The artifacts in a new exhibit tracing four centuries of black history in Virginia range from the painful to the poignant: leg shackles and chains used during slavery, a letter from a fugitive slave describing the joys of his newfound freedom and a stool from a Richmond lunch counter where students held a sit-in to protest segregation.
"Determined: The 400-Year Struggle for Black Equality" is set to open Saturday at the Virginia Museum of History & Culture in Richmond. The exhibit begins with the 1619 arrival in Virginia of the first enslaved Africans in English North America and continues all the way to the present day.
"That's a very long and complex swath of history," said Karen Sherry, the museum's curator of exhibitions.
"What I hope is a unifying theme of the exhibit is showing how this multidimensional struggle for equality has had a profound impact on American society."
As the new exhibit opens Saturday, the city of Richmond will also hold a ceremony to officially dedicate a city street that has been renamed for tennis star Arthur Ashe Jr., a native son who broke through racial barriers to become the first African American to win the men's singles at Wimbledon, the U.S. Open and the Australian Open. The museum is located on Arthur Ashe Boulevard.
Congressman John Lewis of Georgia, a renowned civil rights activist, will be the keynote speaker.
While revisiting disturbing chapters in Virginia's history, the exhibit also celebrates some pivotal black figures from the state who influenced American history through their fight for freedom, equality and justice.
Mary Peake was a teacher who started a school for the children of former slaves in Hampton in 1861.
Jane Minor was a slave who won her freedom after she helped care for Petersburg citizens during an epidemic in 1825. She continued to work as a healer and used her earnings to purchase the freedom of at least 16 slaves.
Wyatt Tee Walker was a preacher who organized boycotts and marches during the civil rights movement. The exhibit includes a letter the Rev.

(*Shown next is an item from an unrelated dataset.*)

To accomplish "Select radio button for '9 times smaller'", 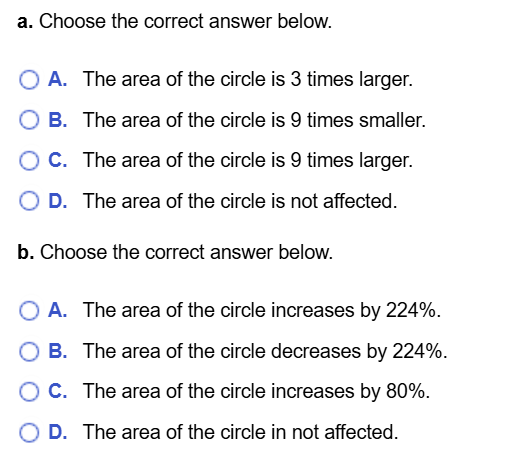I will pos(29,120).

Martin Luther King Jr. wrote him in 1958 referencing a planned march in Richmond against Massive Resistance, a movement aimed at stopping the desegregation of public schools in Virginia.
"The Virginia story is unique and regionally specific, yet it also reflects broader nationwide trends and attitudes about race and race relations in our country," Sherry said.
On the steps of the museum, a largescale artful graphic installation will be displayed, featuring the names of approximately 11,000 enslaved African Americans.
The exhibition is a legacy project of 2019 Commemoration American Evolution, a statewide effort to mark the 400th anniversaries of key historical events in Virginia in 1619, including the arrival of the first enslaved Africans and the formation of the Virginia General Assembly, the longest continuously operating legislative body in the Western Hemisphere.